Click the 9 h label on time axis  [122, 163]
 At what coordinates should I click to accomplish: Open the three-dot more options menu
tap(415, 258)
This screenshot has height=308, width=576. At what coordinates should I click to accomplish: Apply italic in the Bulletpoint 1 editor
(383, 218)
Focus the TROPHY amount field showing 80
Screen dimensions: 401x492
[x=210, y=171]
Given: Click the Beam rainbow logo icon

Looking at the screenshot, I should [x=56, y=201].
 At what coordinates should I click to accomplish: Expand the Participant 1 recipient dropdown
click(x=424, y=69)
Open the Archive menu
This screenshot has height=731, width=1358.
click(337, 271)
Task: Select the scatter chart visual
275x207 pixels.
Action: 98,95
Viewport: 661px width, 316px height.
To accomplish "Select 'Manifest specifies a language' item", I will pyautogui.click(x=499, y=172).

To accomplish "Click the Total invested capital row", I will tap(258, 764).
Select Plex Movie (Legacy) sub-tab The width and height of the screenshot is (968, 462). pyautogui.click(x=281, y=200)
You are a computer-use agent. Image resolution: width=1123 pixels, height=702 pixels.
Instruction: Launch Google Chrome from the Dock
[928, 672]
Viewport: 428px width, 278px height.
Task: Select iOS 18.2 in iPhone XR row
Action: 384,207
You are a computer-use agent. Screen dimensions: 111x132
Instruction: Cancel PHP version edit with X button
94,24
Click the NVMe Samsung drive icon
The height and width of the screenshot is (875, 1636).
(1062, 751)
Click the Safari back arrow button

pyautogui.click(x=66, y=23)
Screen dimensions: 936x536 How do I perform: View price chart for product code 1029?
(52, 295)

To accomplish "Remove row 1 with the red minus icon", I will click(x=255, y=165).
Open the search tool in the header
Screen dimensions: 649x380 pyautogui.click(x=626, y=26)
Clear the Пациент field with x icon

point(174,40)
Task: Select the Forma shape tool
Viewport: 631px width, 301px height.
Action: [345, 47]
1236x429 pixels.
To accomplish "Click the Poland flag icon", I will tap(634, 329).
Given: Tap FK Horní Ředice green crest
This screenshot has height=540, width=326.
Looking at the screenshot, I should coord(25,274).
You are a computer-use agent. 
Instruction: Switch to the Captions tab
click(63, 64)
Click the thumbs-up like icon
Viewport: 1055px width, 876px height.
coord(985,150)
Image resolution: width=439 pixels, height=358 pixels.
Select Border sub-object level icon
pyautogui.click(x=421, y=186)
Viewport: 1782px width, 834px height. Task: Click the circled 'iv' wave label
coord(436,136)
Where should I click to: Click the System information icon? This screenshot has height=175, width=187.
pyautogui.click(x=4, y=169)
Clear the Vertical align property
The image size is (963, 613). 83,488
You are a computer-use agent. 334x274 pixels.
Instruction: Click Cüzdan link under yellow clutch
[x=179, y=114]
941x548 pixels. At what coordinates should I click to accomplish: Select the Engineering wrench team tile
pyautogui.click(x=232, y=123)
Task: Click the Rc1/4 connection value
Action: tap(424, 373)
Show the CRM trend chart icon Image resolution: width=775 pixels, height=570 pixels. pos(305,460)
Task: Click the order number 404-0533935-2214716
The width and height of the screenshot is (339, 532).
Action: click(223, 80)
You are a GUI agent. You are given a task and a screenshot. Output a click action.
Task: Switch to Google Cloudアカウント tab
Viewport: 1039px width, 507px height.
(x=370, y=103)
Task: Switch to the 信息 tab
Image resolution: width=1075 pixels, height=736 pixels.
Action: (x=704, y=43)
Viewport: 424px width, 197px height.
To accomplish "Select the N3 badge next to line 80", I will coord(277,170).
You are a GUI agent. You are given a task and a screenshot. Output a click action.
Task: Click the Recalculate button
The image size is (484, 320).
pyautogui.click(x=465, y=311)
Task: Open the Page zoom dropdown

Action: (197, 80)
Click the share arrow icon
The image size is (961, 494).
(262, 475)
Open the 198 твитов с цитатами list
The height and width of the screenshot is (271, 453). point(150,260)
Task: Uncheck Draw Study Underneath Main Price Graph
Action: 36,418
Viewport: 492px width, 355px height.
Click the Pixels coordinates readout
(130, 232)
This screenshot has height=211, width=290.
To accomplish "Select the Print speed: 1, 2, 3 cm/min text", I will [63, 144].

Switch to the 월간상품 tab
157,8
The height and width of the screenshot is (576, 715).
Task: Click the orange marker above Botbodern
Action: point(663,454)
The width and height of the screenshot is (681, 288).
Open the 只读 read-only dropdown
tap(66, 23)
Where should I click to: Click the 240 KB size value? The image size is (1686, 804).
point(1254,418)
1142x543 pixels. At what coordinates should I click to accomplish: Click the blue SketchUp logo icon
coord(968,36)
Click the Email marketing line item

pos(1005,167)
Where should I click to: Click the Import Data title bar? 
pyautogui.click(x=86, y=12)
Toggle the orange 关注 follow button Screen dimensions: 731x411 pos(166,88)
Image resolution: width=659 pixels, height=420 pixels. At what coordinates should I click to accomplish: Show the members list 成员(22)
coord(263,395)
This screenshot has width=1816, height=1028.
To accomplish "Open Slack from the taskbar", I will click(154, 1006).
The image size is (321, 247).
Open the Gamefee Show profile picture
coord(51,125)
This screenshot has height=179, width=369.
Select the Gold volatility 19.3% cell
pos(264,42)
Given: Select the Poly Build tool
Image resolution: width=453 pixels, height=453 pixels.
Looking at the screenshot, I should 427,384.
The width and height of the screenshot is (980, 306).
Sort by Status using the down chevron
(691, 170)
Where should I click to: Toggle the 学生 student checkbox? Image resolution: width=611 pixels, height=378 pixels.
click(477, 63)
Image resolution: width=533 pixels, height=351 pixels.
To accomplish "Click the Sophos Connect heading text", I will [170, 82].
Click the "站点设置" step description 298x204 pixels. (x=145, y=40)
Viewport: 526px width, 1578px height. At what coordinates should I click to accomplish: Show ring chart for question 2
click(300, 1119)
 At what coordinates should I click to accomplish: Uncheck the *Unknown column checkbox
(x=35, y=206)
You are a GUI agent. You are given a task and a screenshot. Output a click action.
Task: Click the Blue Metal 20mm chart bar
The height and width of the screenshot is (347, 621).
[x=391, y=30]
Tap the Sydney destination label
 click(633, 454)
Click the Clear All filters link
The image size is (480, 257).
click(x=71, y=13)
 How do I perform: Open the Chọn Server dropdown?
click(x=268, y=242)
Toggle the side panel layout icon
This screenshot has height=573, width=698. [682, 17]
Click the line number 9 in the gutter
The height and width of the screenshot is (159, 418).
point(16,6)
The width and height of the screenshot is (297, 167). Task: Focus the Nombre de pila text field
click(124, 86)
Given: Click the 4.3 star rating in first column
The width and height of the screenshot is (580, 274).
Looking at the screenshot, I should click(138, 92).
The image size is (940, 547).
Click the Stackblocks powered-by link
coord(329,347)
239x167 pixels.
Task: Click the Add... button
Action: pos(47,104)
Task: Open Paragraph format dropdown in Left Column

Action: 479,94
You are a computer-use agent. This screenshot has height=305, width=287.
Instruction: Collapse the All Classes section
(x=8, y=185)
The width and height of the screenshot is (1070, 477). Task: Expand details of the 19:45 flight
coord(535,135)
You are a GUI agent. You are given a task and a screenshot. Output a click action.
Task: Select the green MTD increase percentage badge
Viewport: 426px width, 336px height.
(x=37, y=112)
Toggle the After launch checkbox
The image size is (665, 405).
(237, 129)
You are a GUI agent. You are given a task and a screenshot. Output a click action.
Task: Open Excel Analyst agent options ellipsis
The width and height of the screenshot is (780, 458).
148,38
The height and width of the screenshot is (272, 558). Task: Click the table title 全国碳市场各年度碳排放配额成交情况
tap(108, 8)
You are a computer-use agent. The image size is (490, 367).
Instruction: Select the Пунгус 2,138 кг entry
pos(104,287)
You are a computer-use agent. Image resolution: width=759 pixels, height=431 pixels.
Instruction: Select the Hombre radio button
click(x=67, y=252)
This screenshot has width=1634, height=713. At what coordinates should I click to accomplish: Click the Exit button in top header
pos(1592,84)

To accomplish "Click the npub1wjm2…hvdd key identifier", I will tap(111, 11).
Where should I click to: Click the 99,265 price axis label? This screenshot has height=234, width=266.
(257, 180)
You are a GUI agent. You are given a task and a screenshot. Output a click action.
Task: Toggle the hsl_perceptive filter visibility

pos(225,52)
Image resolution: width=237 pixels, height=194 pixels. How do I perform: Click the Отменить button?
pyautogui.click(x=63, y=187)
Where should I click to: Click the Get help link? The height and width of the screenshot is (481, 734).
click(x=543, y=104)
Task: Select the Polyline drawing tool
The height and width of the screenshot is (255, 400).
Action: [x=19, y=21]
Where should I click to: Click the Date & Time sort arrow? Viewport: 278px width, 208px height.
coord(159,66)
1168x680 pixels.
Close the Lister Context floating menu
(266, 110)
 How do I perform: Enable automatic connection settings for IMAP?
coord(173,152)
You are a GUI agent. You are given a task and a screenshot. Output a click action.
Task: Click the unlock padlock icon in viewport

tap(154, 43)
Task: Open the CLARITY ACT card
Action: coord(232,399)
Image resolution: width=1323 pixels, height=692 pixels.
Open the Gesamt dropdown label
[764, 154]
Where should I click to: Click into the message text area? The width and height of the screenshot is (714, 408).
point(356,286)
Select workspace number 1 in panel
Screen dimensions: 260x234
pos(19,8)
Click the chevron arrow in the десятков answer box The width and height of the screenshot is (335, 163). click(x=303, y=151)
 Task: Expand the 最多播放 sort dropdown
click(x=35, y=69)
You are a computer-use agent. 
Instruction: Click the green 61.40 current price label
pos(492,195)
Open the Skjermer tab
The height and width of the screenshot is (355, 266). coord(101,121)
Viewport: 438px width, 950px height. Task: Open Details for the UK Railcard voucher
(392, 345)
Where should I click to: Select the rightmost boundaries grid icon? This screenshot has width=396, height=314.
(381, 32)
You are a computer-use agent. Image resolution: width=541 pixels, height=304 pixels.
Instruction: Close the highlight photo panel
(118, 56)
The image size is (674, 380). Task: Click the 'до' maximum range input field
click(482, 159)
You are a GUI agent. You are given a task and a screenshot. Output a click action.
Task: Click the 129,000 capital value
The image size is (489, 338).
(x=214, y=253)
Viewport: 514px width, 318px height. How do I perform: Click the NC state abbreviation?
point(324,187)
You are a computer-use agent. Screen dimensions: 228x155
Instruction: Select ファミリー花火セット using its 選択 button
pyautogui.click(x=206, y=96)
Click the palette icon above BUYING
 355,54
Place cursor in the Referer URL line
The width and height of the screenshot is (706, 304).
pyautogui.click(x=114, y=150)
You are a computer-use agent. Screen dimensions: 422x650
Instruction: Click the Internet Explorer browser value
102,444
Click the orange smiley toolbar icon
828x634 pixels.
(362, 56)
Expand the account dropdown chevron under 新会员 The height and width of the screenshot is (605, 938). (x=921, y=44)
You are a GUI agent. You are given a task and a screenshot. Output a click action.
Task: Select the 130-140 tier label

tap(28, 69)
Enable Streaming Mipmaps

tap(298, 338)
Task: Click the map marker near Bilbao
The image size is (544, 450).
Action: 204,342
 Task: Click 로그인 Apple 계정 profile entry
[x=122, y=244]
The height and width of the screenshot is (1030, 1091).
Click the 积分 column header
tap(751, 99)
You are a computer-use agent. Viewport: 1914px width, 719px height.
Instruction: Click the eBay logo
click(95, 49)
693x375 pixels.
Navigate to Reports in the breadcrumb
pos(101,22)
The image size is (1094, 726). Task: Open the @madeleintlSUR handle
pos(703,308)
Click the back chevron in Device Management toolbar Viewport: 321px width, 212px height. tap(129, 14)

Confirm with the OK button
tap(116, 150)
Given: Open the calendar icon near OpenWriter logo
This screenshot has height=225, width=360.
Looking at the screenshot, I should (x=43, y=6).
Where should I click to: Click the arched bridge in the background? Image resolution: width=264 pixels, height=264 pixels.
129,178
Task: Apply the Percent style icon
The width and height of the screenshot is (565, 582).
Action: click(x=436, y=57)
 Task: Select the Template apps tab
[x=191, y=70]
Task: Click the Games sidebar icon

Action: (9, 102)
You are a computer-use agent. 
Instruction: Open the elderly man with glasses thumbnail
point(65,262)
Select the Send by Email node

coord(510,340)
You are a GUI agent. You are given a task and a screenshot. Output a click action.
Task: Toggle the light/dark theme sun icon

• [EXERCISE REQUIREMENTS]: Nothing but the lines from the top of the entries above through the line with "Select Plex Movie" should be set down, each exactly as written.

• [RESPONSE AREA]:
Click the 9 h label on time axis  [122, 163]
 At what coordinates should I click to accomplish: Open the three-dot more options menu
tap(415, 258)
This screenshot has height=308, width=576. At what coordinates should I click to accomplish: Apply italic in the Bulletpoint 1 editor
(383, 218)
Focus the TROPHY amount field showing 80
Screen dimensions: 401x492
[x=210, y=171]
Given: Click the Beam rainbow logo icon

Looking at the screenshot, I should [x=56, y=201].
 At what coordinates should I click to accomplish: Expand the Participant 1 recipient dropdown
click(x=424, y=69)
Open the Archive menu
This screenshot has height=731, width=1358.
click(337, 271)
Task: Select the scatter chart visual
275x207 pixels.
Action: 98,95
Viewport: 661px width, 316px height.
To accomplish "Select 'Manifest specifies a language' item", I will pyautogui.click(x=499, y=172).

To accomplish "Click the Total invested capital row", I will tap(258, 764).
Select Plex Movie (Legacy) sub-tab The width and height of the screenshot is (968, 462). pyautogui.click(x=281, y=200)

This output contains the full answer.